Officials Cite Misconduct by U.S. AIDS Researcher : Medicine: Investigators say Robert Gallo obscured significance of virus discovered by French scientists.
WASHINGTON — Federal investigators have concluded that prominent AIDS researcher Robert C. Gallo committed scientific misconduct in connection with a paper he wrote on the discovery of the AIDS virus, according to a Department of Health and Human Services report released Wednesday.
But investigators found no evidence to support more serious charges that Gallo or his colleagues stole samples of the virus from a French laboratory.
The misconduct findings by the department’s Office of Research Integrity involve a single sentence that Gallo wrote in a paper published in the journal Science in May, 1984. In that article, investigators said, he “falsely reported” the viability of French samples of the virus, an act that constituted misconduct.
The report brought an angry reaction Wednesday from Gallo, who called it “utterly unwarranted” and a distortion in interpretation of the sentence in question.
He and his attorney, Joseph Onek, said that they would file an appeal and expect the finding to be overturned.
Under recently adopted rules, the appeal could lead to a hearing before a review judge in which Gallo would be permitted to offer a public defense.
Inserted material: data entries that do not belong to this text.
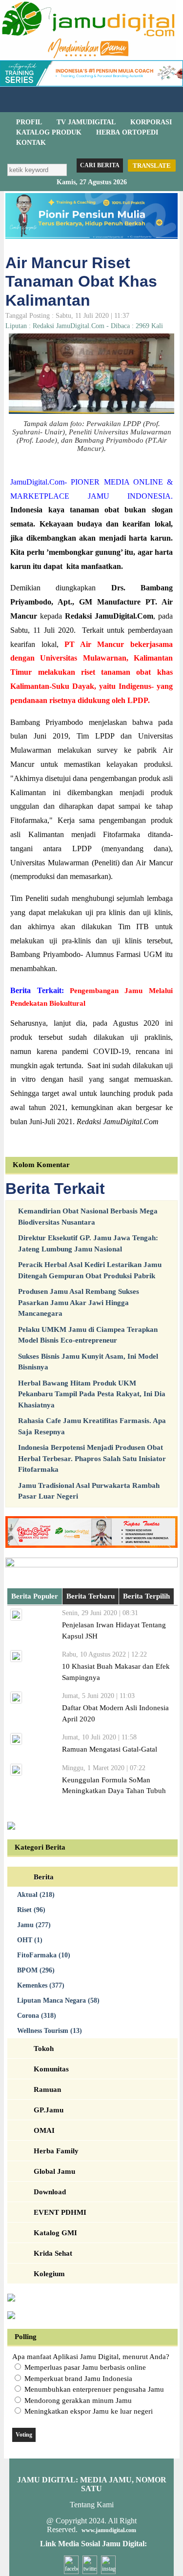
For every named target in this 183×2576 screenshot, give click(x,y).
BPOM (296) (36, 1970)
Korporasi (151, 122)
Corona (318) (36, 2015)
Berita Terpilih (146, 1596)
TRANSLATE (152, 165)
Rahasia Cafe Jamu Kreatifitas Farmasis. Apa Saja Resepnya (92, 1426)
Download (50, 2192)
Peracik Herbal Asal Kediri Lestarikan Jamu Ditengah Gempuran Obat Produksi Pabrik (90, 1270)
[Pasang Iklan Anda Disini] (11, 1827)
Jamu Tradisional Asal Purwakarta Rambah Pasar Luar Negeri (89, 1491)
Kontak (31, 142)
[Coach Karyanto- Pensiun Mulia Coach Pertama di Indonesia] (91, 84)
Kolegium (49, 2274)
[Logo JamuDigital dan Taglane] (88, 57)
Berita (44, 1877)
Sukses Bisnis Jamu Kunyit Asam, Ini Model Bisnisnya (88, 1361)
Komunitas (51, 2069)
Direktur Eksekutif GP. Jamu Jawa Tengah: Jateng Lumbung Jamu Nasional (88, 1243)
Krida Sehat (53, 2253)
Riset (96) (31, 1909)
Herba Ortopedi (127, 132)
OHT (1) (29, 1940)
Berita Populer (34, 1596)
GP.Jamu (48, 2110)
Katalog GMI (55, 2233)
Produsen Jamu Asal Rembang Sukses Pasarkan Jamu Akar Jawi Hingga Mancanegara (78, 1302)
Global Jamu (54, 2171)
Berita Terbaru (90, 1596)
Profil (29, 122)
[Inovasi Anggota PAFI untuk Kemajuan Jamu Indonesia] (11, 2317)
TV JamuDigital (86, 122)
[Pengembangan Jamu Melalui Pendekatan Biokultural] (86, 1003)
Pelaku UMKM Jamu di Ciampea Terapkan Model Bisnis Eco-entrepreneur (88, 1335)
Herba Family (56, 2151)
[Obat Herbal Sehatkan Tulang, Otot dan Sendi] (11, 2299)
That option had not been available to him during the investigation by Health and Human Services.
Although he was cleared of the most serious of the charges first leveled almost a decade ago, the finding is considered a serious blow to Gallo’s career.
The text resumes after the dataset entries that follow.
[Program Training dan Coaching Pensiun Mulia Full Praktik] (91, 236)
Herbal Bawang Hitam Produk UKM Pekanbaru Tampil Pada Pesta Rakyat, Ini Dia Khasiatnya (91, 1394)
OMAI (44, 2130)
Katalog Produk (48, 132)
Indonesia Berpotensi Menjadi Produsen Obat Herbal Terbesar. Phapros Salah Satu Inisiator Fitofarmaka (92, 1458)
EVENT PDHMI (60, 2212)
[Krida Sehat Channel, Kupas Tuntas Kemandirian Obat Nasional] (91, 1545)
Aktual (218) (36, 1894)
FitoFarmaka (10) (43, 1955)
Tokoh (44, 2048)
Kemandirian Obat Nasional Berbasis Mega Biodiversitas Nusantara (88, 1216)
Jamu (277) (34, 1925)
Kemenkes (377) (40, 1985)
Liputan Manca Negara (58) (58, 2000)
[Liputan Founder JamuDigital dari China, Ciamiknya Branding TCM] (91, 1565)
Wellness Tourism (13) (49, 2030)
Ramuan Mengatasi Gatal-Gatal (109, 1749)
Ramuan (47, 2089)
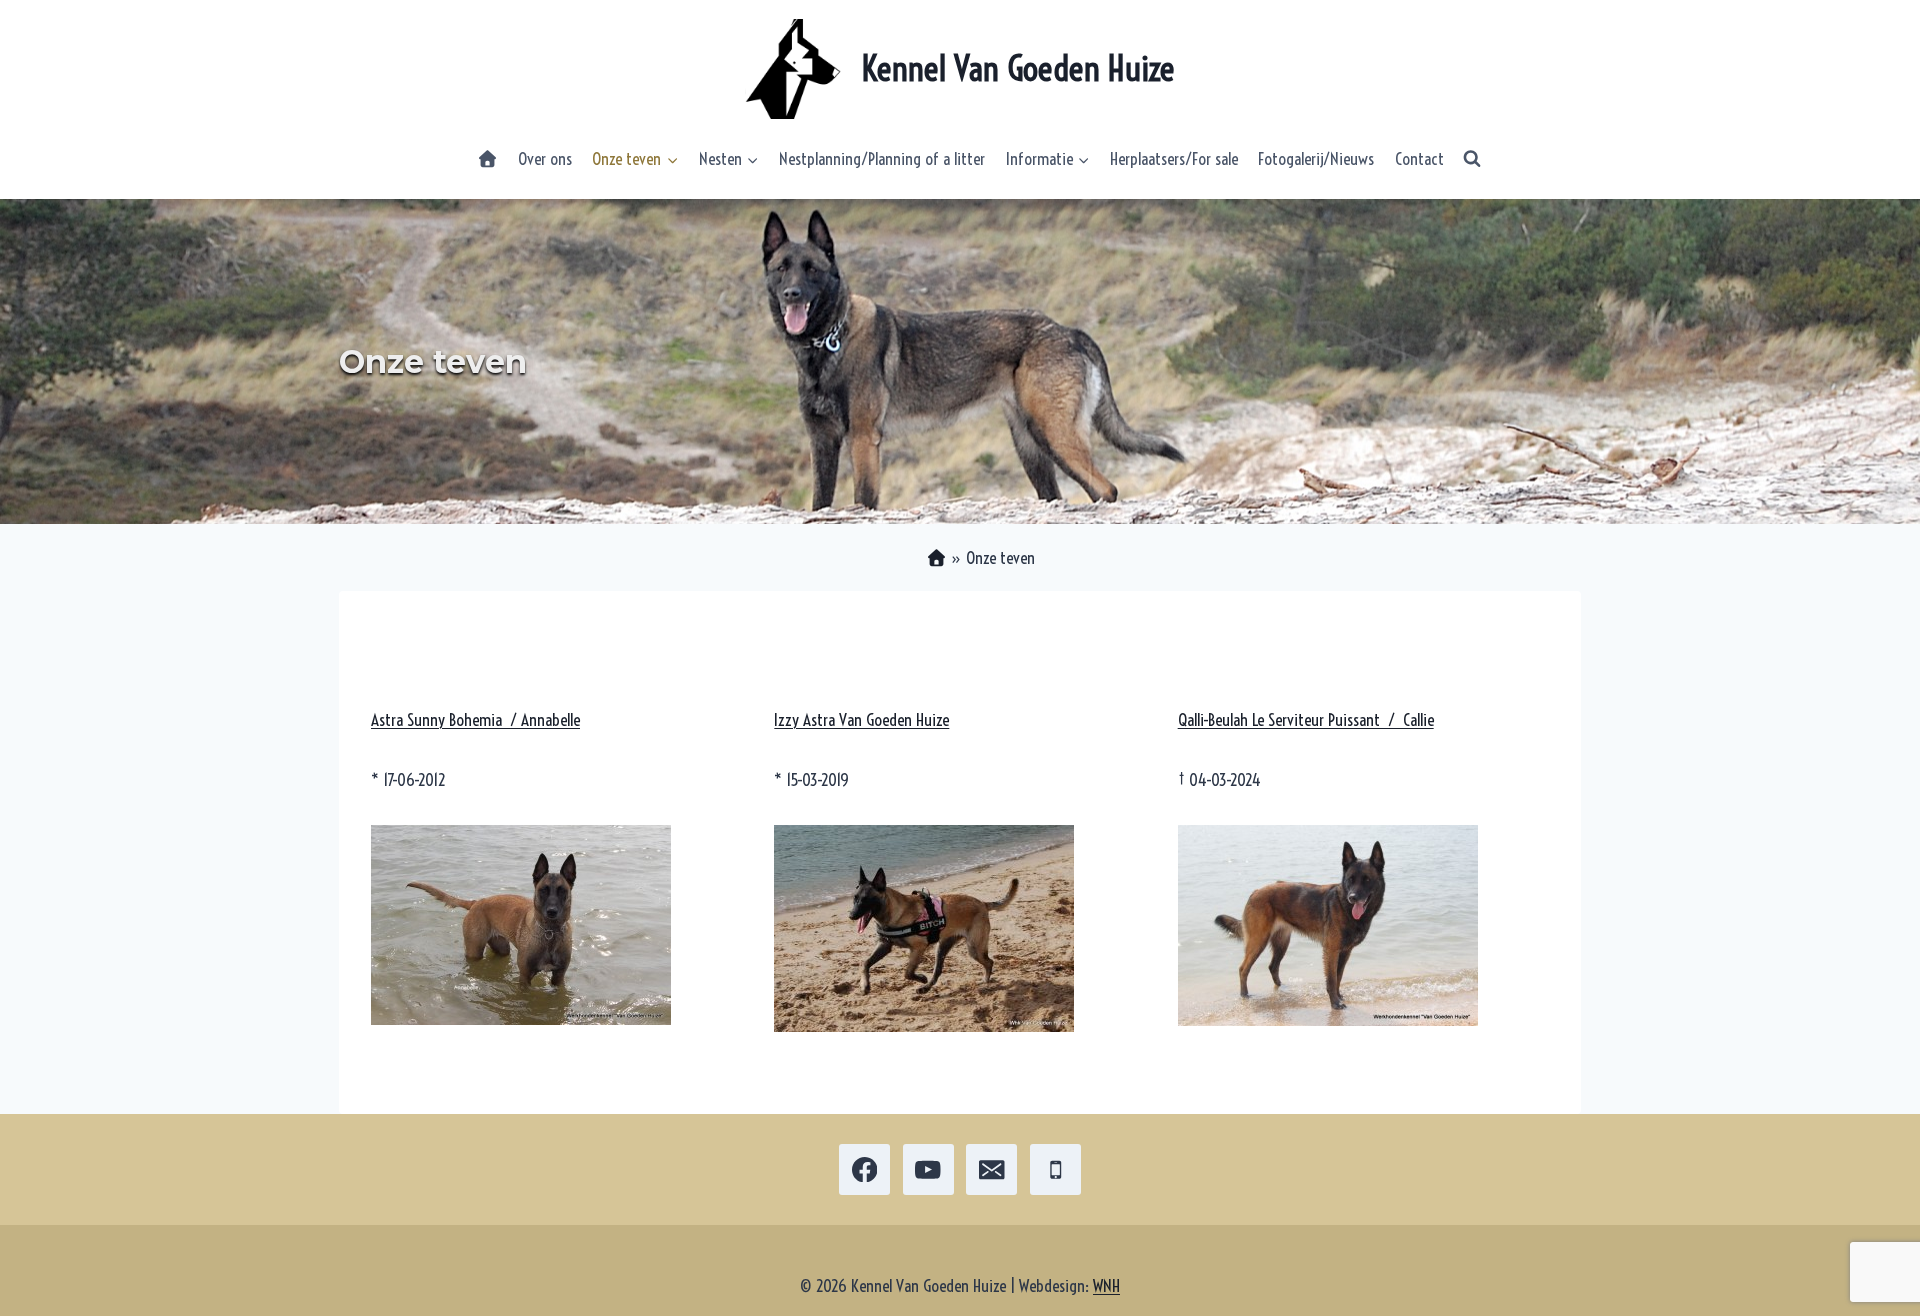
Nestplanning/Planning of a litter (882, 158)
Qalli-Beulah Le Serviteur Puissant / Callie (1306, 719)
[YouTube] (928, 1169)
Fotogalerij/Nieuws (1316, 158)
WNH (1106, 1285)
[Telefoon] (1055, 1169)
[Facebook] (864, 1169)
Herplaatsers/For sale (1174, 158)
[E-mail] (991, 1169)
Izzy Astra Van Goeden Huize (861, 719)
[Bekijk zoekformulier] (1472, 159)
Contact (1419, 158)
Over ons (545, 158)
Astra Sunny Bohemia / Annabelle (475, 719)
As head of the National Cancer Institute’s laboratory of tumor cell biology, he has been widely regarded in the scientific community as a brilliant researcher whose contributions laid the groundwork for the ultimate discovery of HIV, the human immunodeficiency virus that causes AIDS.
The report recommended that Gallo’s research be monitored for accuracy for three years and ordered the National Institutes of Health--the Cancer Institute’s parent agency--to submit a plan to assure the accuracy of all research conducted by Gallo’s lab. It also proposed that a copy of the report be made a permanent part of Gallo’s personnel record.
Moreover, it recommended that the National Institutes of Health “consider whether any other actions are appropriate . . . given the conclusions of this report.”
The report also found evidence of misconduct on the part of Dr. Mikulas Popovic, a former colleague of Gallo’s. But it characterized his misconduct as “relatively minor.”
Aside from the damage to his career, Gallo said that the “endless and incompetent government investigation” had drained energy and resources from the overall AIDS research effort and “our collective creative thinking.”
“We cannot recapture that time,” Gallo said in a statement. “We cannot even begin to calculate the amount of potentially life-saving research that has been lost.”
The controversy erupted in 1983, at a time when researchers around the world were racing to isolate the AIDS virus.
In that year, researchers at the laboratory of Dr. Luc Montagnier at the Pasteur Institute in Paris said they had isolated a virus taken from AIDS patients, although they were uncertain whether it actually was the cause of the disease. Calling it LAV, they sent two samples to Gallo’s lab.
A year later, Gallo and his colleagues published a series of papers identifying the AIDS virus as HTLV-III and reporting they had developed a test for AIDS.
Later analysis determined that Gallo’s and Montagnier’s viruses were virtually identical.
In 1985, the French filed suit, claiming Gallo was trying to take credit for their discovery. The suit was settled in 1987 when the two parties agreed to share credit for the discovery.
But in 1989, after Congress and published reports raised questions about the episode, the National Institutes of Health and the Department of Health and Human Services began investigations.
A report by NIH groups last summer concluded that Gallo was not guilty of misconduct and that Popovic was. The new report reverses those findings.
In the research paper that led to the Health and Human Services finding, Gallo wrote that the French LAV virus had “not been transmitted to a permanent cell line.” The new report called the statement a misrepresentation because Gallo’s lab had, in fact, been able to grow the French sample in large quantities.
“This misrepresentation did not invalidate the basic findings of the research but it obscured the role of LAV in this important research,” the report said.
But Onek and Gallo argued that the sentence was “clearly” referring to “insufficient characterization of LAV by the French,” not by Gallo or his colleagues.
“The paragraph is making no statement about whether Dr. Gallo’s laboratory had grown LAV because such a statement would have been irrelevant in this context,” he said.
The report also is expected to raise some uncertainty over the fate of Dr. Bernadine Healy, director of the National Institutes of Health--who approved the conclusions of her agency’s earlier internal investigation that essentially cleared Gallo.